Investir conséquemment dans le sport pour bâtir une stratégie globale d’influence. C’est le défi qu’est parvenu à relever le Qatar au cours des 20 dernières années. Avec, en point d’orgue, l’organisation de l’édition 2022 de la Coupe du Monde FIFA. Mais l’émirat va-t-il maintenir cette politique sportive au-delà du Mondial ? Ou cherchera-t-il progressivement à se désengager du sport pour miser sur d’autres secteurs ? Jean-Baptiste Guégan, Expert en géopolitique du sport et auteur de l’ouvrage de référence Géopolitique du sport : une autre explication du monde, nous livre ses éclairages. Entretien.
A quels objectifs répondent les importants investissements dans le sport réalisés par le Qatar ces dernières années ?
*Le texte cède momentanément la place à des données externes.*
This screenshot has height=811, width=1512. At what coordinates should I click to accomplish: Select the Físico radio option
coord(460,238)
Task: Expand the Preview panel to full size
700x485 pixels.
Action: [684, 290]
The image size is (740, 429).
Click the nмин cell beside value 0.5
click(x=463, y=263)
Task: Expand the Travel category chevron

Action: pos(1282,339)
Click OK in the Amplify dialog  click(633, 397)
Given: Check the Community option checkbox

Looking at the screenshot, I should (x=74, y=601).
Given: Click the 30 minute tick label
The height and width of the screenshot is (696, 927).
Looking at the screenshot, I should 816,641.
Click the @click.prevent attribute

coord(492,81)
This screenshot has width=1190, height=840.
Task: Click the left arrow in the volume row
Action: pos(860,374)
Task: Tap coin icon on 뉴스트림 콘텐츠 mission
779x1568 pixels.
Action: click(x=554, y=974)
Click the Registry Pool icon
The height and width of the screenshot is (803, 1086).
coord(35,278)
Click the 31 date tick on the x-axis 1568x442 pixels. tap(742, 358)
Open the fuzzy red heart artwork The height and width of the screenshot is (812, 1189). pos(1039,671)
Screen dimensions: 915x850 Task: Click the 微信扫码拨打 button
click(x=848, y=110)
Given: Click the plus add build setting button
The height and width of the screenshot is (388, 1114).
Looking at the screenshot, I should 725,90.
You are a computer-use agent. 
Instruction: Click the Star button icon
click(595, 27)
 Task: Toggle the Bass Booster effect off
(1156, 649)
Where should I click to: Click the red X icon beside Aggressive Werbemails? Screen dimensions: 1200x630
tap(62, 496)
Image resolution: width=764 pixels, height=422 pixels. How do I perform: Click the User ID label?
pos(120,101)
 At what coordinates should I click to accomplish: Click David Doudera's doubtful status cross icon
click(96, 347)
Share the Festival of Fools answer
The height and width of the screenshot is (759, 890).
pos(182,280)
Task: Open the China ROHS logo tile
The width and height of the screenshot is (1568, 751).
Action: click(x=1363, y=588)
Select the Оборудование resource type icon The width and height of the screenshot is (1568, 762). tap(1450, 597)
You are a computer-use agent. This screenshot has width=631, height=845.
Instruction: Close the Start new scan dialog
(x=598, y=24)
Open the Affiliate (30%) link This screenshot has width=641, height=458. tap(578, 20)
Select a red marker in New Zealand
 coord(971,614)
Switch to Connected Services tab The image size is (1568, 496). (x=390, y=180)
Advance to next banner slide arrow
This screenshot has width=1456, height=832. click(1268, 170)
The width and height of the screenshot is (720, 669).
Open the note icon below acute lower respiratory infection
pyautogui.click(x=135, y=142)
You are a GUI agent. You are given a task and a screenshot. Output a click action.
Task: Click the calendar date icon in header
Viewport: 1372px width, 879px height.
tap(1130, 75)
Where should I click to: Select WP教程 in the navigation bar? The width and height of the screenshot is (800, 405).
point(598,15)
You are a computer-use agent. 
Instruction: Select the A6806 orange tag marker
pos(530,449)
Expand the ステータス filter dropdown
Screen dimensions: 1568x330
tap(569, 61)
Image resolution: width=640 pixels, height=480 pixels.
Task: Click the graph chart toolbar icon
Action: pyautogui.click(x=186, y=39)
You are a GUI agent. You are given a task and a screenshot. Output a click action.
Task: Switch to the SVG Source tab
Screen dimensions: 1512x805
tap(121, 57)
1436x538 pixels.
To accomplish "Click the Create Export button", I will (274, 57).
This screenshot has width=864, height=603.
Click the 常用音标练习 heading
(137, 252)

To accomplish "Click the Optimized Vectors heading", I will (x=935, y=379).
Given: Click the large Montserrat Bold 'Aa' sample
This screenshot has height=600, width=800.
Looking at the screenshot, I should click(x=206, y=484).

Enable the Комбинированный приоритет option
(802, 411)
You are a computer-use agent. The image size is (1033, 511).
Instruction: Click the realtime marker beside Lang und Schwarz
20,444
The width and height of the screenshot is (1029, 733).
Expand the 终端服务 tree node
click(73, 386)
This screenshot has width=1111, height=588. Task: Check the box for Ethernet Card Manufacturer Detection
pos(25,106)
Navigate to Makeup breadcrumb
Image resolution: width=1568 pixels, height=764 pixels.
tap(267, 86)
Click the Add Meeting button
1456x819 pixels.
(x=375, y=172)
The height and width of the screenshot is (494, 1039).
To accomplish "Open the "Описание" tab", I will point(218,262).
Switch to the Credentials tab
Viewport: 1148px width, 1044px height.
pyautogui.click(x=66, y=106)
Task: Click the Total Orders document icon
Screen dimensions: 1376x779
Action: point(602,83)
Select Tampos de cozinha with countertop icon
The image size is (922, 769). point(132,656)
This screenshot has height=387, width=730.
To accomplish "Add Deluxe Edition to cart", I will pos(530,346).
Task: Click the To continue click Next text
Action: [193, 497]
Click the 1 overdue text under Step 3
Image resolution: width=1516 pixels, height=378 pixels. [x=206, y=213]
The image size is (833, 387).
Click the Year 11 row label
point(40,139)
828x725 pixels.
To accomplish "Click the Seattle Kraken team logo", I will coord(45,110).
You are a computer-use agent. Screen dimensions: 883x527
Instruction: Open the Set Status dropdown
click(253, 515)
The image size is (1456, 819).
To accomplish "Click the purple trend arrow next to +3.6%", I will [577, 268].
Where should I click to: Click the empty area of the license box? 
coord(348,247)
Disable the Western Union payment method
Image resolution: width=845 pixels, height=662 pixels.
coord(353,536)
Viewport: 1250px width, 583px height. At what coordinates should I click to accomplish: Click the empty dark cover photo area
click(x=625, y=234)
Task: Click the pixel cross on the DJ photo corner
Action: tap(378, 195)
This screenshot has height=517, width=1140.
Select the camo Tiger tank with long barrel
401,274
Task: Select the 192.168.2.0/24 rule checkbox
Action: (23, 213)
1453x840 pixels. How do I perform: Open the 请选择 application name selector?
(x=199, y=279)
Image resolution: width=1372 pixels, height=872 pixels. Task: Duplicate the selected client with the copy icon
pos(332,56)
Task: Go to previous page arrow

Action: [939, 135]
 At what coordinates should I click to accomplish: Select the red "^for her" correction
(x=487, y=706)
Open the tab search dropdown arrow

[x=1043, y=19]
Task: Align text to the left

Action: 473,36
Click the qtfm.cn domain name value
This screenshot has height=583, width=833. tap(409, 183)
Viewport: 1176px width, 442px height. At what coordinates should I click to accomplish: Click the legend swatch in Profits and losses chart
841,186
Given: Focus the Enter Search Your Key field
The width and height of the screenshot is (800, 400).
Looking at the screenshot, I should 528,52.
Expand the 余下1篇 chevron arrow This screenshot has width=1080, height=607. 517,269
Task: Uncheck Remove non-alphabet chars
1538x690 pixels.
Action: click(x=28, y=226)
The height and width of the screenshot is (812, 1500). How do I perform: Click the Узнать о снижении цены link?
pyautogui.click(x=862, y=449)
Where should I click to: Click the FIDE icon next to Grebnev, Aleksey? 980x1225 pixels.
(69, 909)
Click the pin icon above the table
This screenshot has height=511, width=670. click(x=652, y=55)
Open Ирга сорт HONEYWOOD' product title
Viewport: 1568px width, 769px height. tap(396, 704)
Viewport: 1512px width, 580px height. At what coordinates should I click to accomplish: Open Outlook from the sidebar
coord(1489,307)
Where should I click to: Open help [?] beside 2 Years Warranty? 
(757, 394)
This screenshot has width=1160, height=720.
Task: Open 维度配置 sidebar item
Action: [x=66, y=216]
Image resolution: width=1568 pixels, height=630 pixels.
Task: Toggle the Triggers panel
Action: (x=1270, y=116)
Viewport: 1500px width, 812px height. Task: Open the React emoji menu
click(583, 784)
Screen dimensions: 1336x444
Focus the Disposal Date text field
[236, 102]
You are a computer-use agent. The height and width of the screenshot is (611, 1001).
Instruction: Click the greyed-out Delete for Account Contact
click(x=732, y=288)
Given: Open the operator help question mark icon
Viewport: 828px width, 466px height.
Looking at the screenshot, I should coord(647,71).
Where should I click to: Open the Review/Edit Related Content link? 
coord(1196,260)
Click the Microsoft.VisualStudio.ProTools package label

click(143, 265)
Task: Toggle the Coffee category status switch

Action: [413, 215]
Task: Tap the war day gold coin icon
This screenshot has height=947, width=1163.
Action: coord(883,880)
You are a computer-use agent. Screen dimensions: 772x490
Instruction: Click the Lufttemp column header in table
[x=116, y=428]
Les investissements du Qatar répondent principalement à trois objectifs. Le premier d’entre eux est celui de la diversification économique pour réduire sa dépendance aux hydrocarbures. Le Qatar a ciblé des marchés de niche pour se positionner en tant que référent, y développer des actifs tout en s’offrant, à terme, de nouvelles perspectives dans d’autres secteurs. Par exemple, quand le Qatar investit à la fois dans le sport, la culture et l’éducation, l’objectif est de développer une large offre touristique permettant de diversifier l’activité économique du pays.
Le deuxième objectif correspond à une stratégie dite de visibilisation. Il faut montrer le Qatar au monde, faire parler du pays. Avec pour ambition de valoriser les atouts et les attributs du territoire. Le Qatar a cherché à construire un storytelling ambitieux – en mettant par exemple en avant sa modernité – pour convaincre les investisseurs, les touristes et autres influenceurs de venir au pays.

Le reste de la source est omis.